(EXCERPTED TEXT):

Sunday, October 30, 2011

Talking Point #7

     As I read through articles and watch videos about gender equity in the classroom, I have found one common observation - that American educators, regardless of their gender or the grade level at which they teach, continue to focus more attention on male than on female students.  Sadly I have found this to be true in the classroom that I volunteer in.  The most alarming part about this is that now that I think about it, I have done so myself.  A study done in the classroom by Sadker and Sadker found that boys are called on more than girls, boys are given more and different kind of feedback than girls, and boys are allowed more leniency for mild classroom misbehavior.  I can't say why the teacher that I work with does this but for me, I seem to think that the girls don't need as much of my attention, that they can self motivate better than the boys and are overall better behaved.  I'm definitely going to pay more attention to the way that I do things in relation to gender in the classroom.

This article titled Education expert: Classroom gender bias persists by Jill Goatz goes into more detail about the study done by Sadker and Sadker.

I like this video more for the questions that it raised.  It just gets you thinking about gender and it's role in the classroom

This is a video of a group of sophomores at Sydney Boys High School (an all-boys, selective, public high school in Sydney, Australia). Their goal is to raise awareness about gender equality as part of their High Resolves Community Action.

This article titles Single Sex Classes on Trial Expect Girls to Sit Down and Shut Up is about a schools principal who sought to segregate students based on a gender stereotyped idea that girls and boys cannot learn in the same environment.

(EXCERPTED RECORDS):
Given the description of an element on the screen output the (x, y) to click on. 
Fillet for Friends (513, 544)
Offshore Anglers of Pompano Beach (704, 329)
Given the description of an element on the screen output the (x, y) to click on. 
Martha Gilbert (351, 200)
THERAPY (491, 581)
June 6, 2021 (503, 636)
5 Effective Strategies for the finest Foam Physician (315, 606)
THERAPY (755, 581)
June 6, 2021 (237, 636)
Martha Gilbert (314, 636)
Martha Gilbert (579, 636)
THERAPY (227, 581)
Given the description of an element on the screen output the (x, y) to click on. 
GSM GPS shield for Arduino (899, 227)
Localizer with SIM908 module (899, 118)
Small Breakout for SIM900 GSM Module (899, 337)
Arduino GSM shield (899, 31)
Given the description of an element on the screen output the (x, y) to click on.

(REQUIRED ACTIONS):
1/ According to the blog post on classroom gender bias, what did the Sadker and Sadker study find about how boys are treated compared with girls?
2/ Sum up the blog post on classroom gender bias in two sentences.
3/ Pick up the blog post on classroom gender bias after its last sentence and keep writing.

(EXPECTED RESPONSES):
1/ Boys are called on more than girls, get more and different kinds of feedback, and are given more leniency for mild classroom misbehavior.

2/ The writer notes that American educators still give more attention to male students than to female students, has seen this in the classroom where the writer volunteers, and admits to doing it too, partly from believing girls need less attention. The writer plans to watch how gender shapes their own teaching and shares an article, two videos and a second article on classroom gender bias and single-sex classes.

3/
In class I would like to see if anyone else has had any realizations about themselves in Service Learning?  I never realized that my way of thinking is actually a problem and can negatively impact students :(

Monday, October 24, 2011

Talking Points #6

Tim Wise Interview and Brown vs. Board of Education

     The interview of Tim Wise, the website on Brown vs. Board of Education and the article from The New York times all have one common topic - racism.  The article Separate and Unequal discusses the problems that minorities face in the classroom - de facto segregation which is segregation that occurs due to patterns in residential settlement and learning environments that are smothered by poverty.  The website Separate is Not Equal gives information on Brown vs. Board of Education, the troubles in overcoming segregation and the achievements towards equality that our country has made. The interview of Tim Wise discusses his book Between Barack and a Hard Place and goes into detail points that he made through his writing.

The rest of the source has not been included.